Go through the material below and return each line with the string "agent" in it.

▬▬▬

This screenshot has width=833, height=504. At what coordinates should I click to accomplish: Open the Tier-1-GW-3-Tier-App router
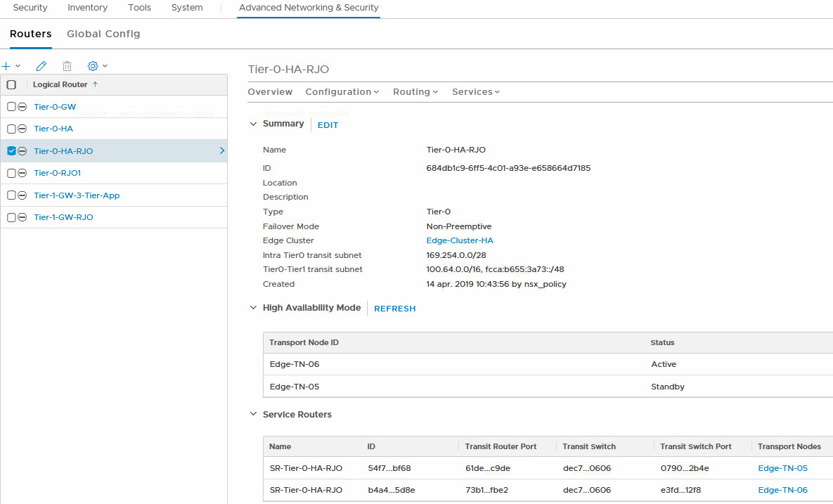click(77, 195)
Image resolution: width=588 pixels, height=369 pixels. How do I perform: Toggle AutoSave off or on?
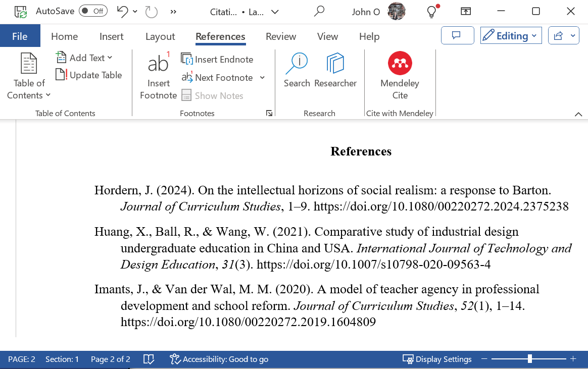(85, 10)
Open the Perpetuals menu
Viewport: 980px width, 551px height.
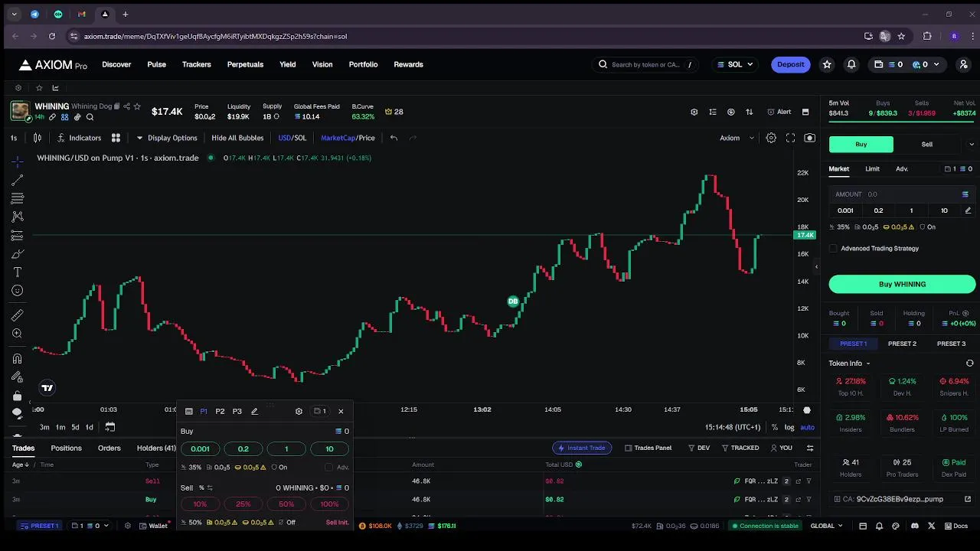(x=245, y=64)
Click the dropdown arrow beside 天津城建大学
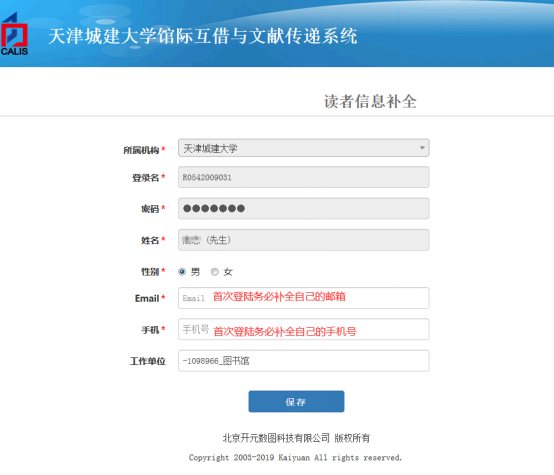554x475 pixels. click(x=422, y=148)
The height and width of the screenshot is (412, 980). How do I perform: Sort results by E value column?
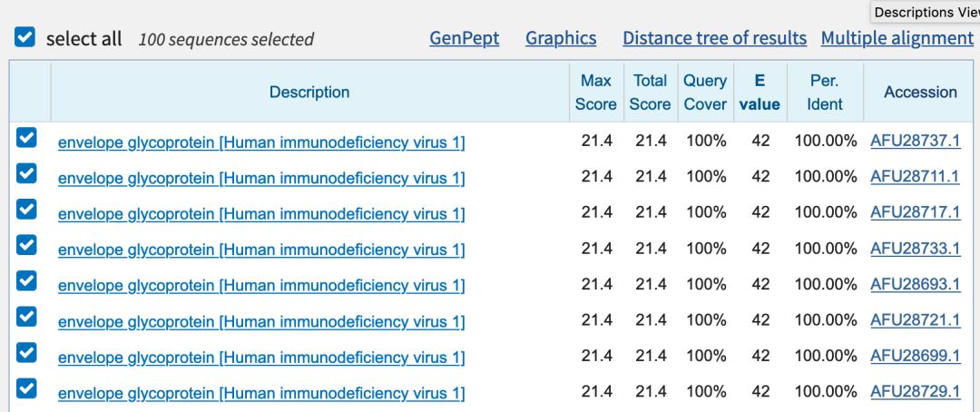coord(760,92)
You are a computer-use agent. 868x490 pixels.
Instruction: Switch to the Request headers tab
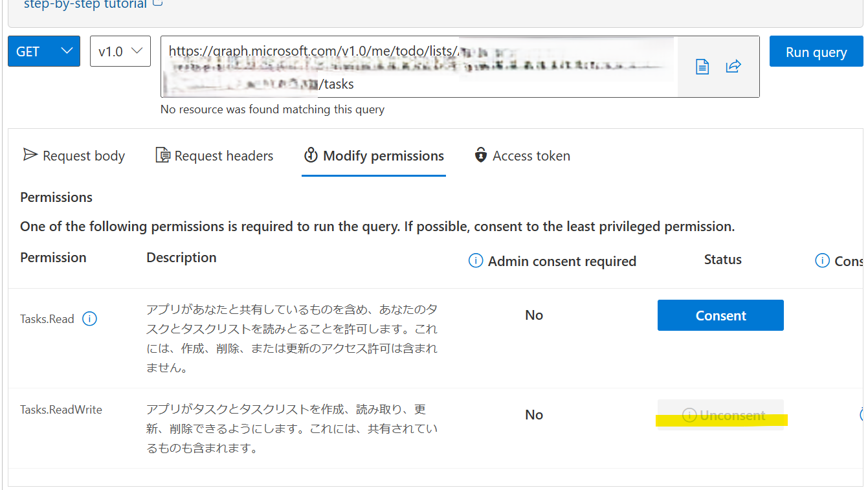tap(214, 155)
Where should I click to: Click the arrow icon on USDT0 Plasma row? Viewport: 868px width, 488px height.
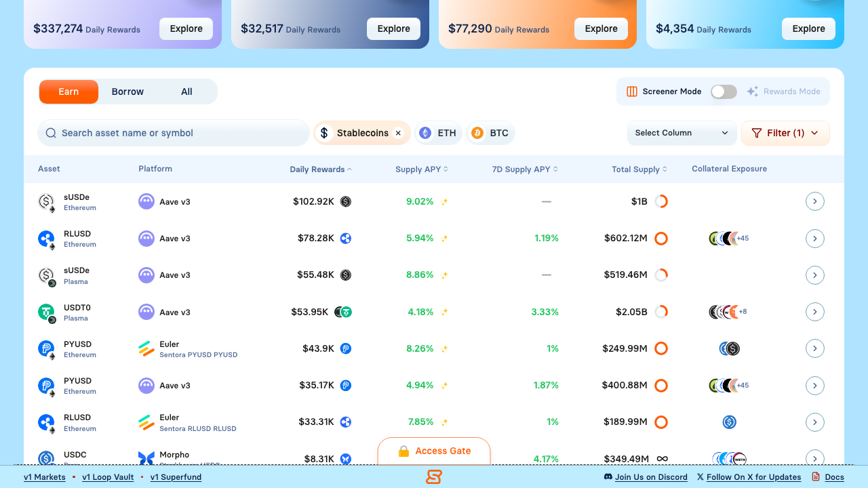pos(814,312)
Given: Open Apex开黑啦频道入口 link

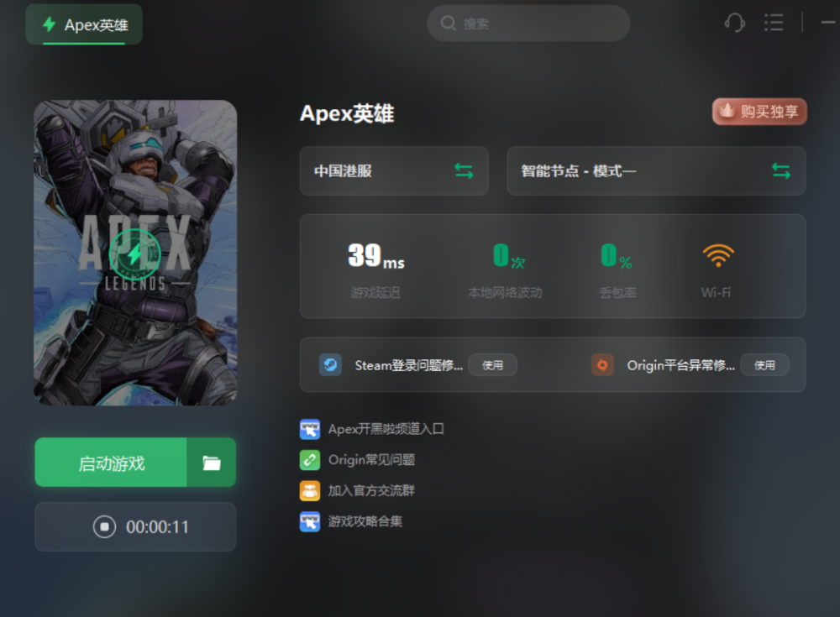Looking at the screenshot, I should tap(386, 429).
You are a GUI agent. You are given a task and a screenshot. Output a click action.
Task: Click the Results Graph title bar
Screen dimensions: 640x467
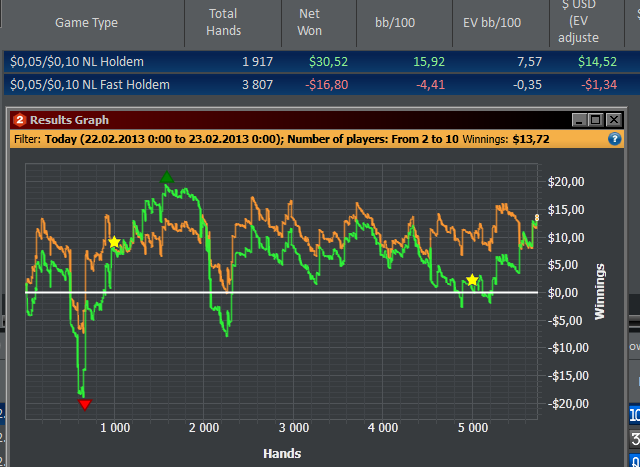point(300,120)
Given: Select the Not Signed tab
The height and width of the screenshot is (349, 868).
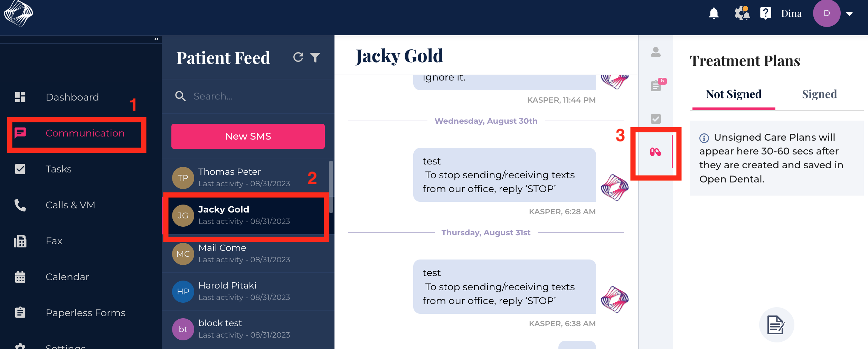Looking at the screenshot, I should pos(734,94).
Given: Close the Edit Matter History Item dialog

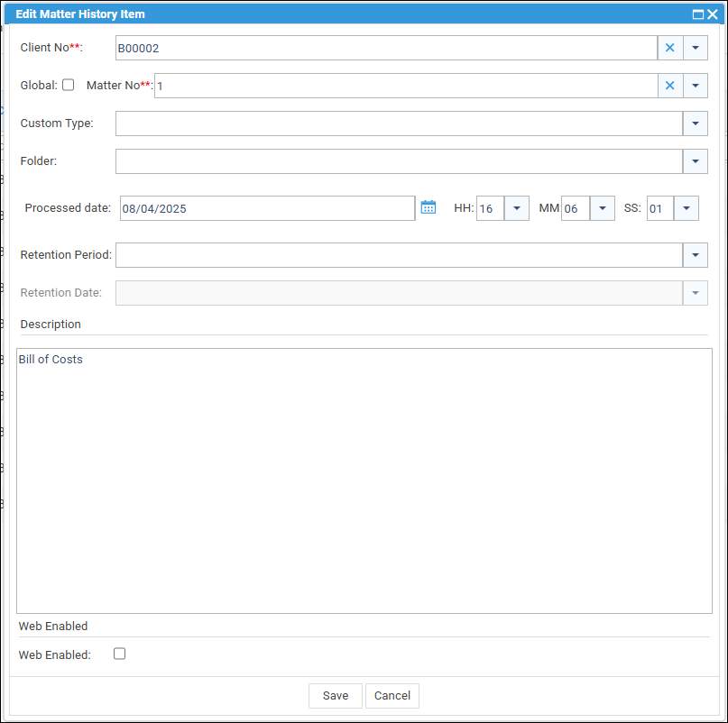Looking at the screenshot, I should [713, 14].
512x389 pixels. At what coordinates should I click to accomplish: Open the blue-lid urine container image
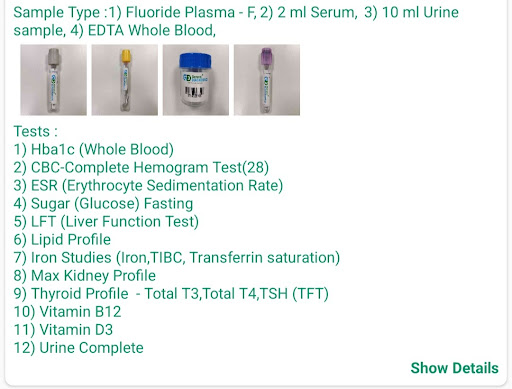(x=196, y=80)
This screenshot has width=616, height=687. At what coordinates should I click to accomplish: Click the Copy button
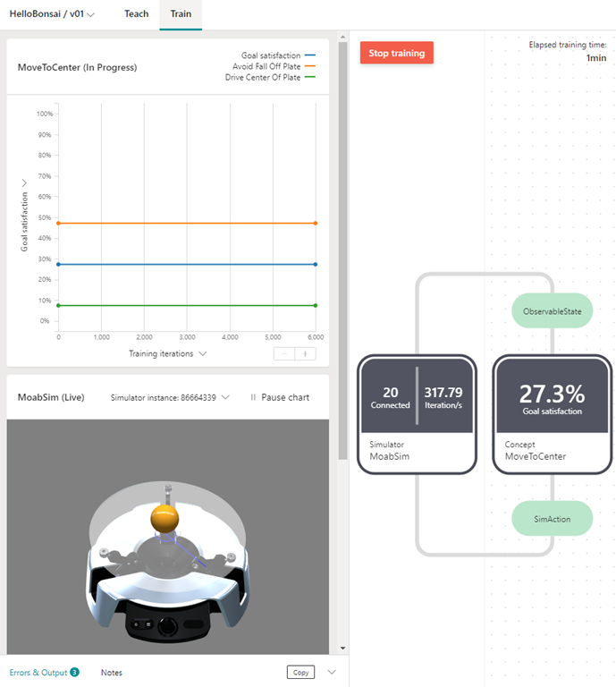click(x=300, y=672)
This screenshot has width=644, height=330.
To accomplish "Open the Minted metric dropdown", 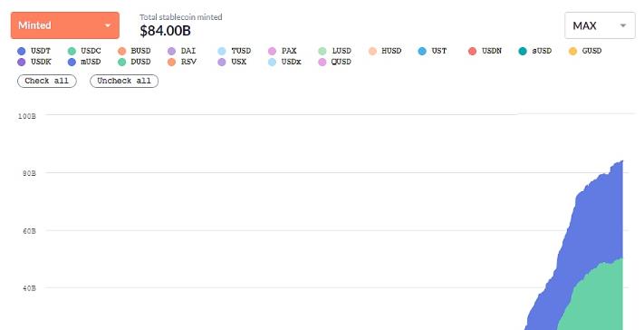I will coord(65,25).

▬▬▬

#### Result below
You are a computer-use agent. 868x490 pixels.
You are a GUI agent. You are given a task and a screenshot. Output a click action.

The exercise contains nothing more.